>>>>
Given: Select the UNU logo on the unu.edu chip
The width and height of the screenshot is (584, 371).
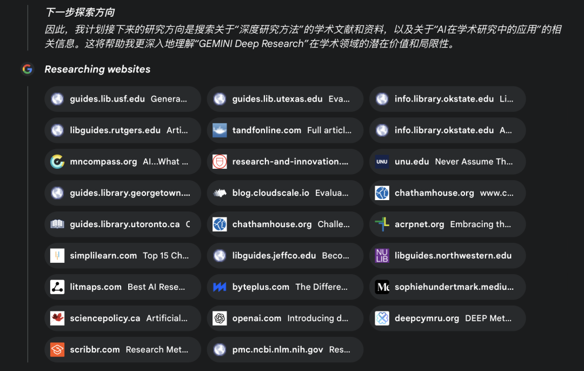Looking at the screenshot, I should 382,161.
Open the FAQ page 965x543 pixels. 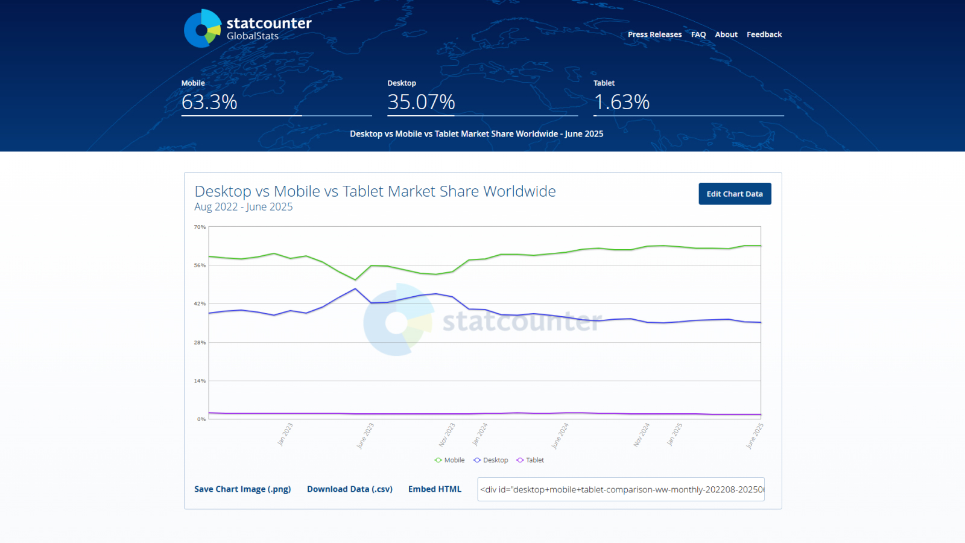(x=698, y=34)
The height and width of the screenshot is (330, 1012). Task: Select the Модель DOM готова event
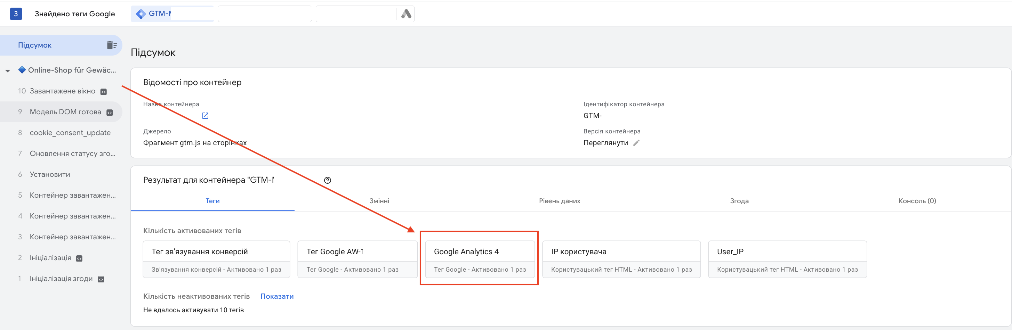[65, 112]
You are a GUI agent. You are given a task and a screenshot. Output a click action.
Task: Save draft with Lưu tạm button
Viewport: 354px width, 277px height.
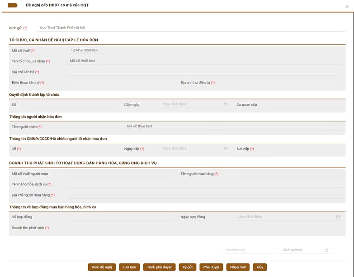coord(129,267)
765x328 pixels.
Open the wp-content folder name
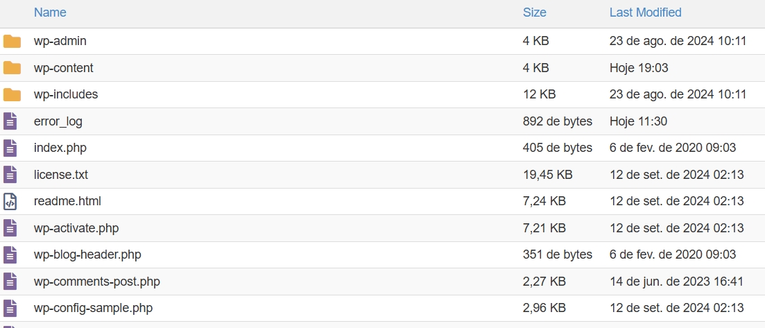tap(63, 68)
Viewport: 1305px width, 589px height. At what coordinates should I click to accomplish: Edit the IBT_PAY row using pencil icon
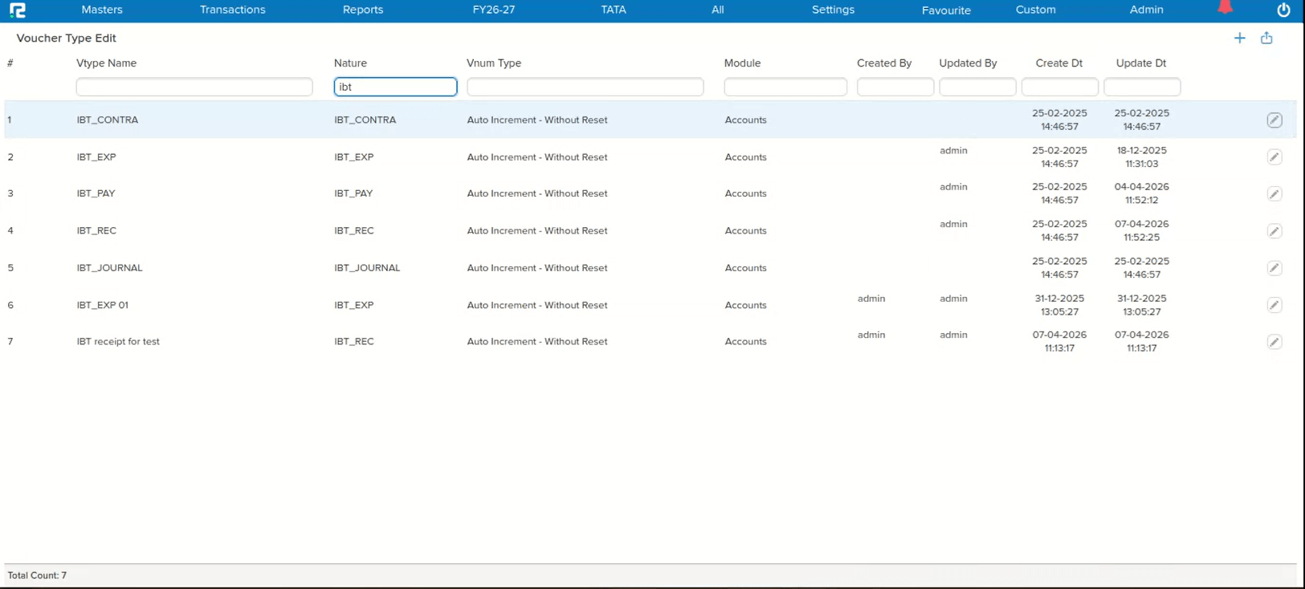click(x=1274, y=194)
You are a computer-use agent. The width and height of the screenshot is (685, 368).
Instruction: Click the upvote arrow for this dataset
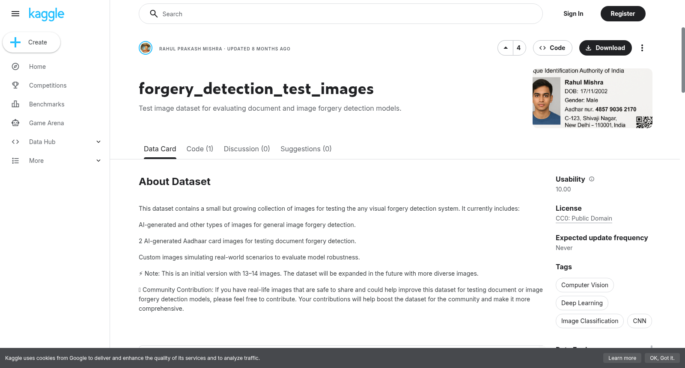(506, 48)
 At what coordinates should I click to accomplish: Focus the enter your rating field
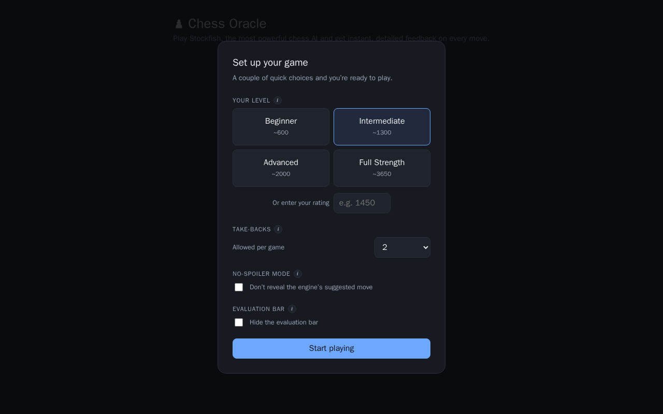pos(362,203)
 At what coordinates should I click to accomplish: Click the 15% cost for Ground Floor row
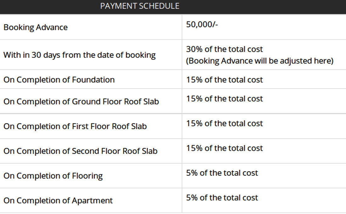(224, 99)
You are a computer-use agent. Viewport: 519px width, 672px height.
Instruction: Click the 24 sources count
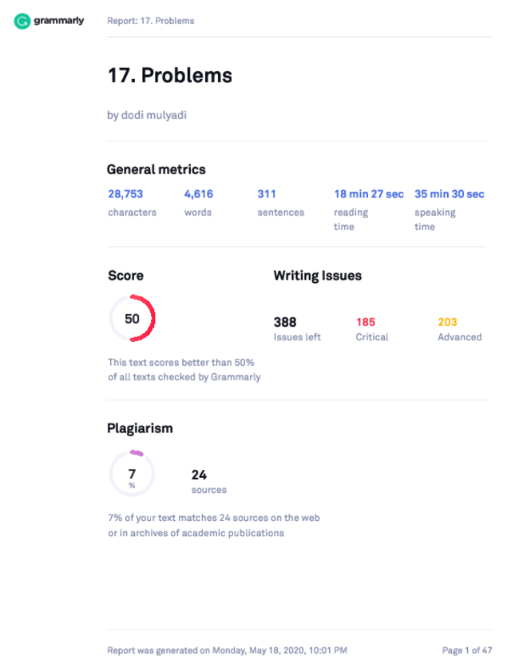click(209, 482)
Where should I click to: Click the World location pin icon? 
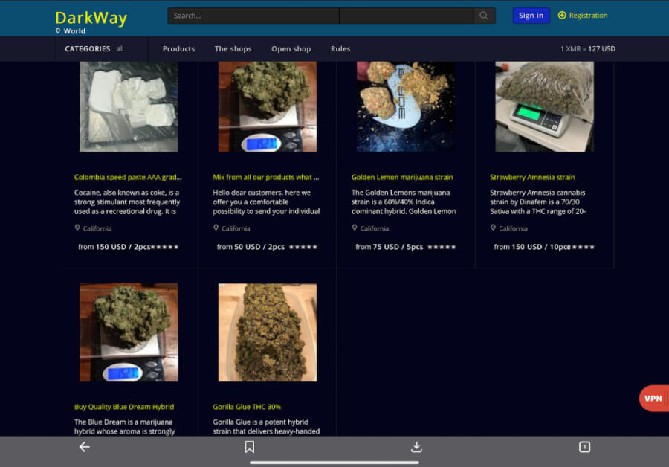58,31
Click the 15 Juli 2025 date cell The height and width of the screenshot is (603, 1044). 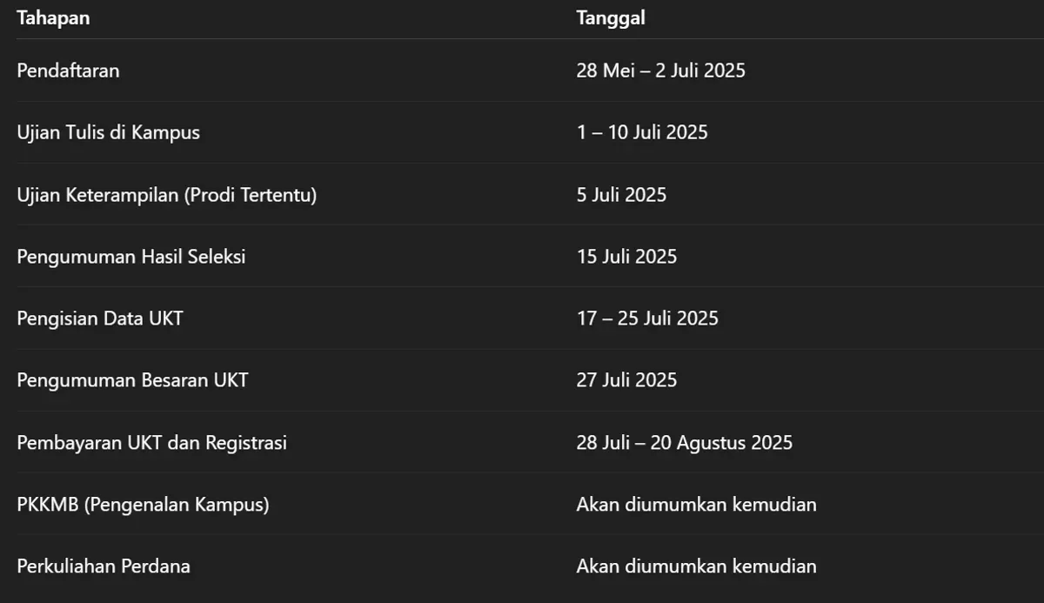[x=626, y=257]
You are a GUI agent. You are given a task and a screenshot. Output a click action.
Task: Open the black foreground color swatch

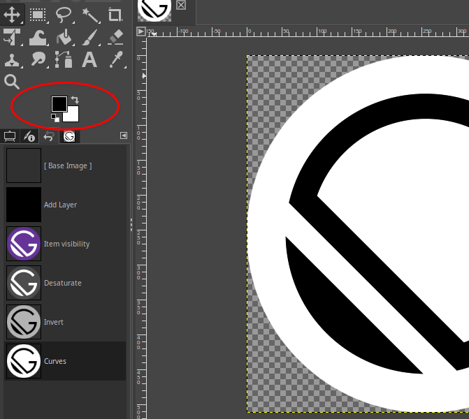(x=59, y=103)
<<<<
What you need to do =
Starting from the line with "Viewport: 354px width, 277px height." in the records above, repeat each line exactly until you have written the line with "You are a computer-use agent. The", then stop; drop the pictures.

Answer to this task =
Viewport: 354px width, 277px height.
coord(129,267)
765x328 pixels.
Open the wp-content folder name
tap(63, 68)
Viewport: 1305px width, 589px height. At what coordinates should I click to accomplish: Edit the IBT_PAY row using pencil icon
click(x=1274, y=194)
You are a computer-use agent. The width and height of the screenshot is (685, 368).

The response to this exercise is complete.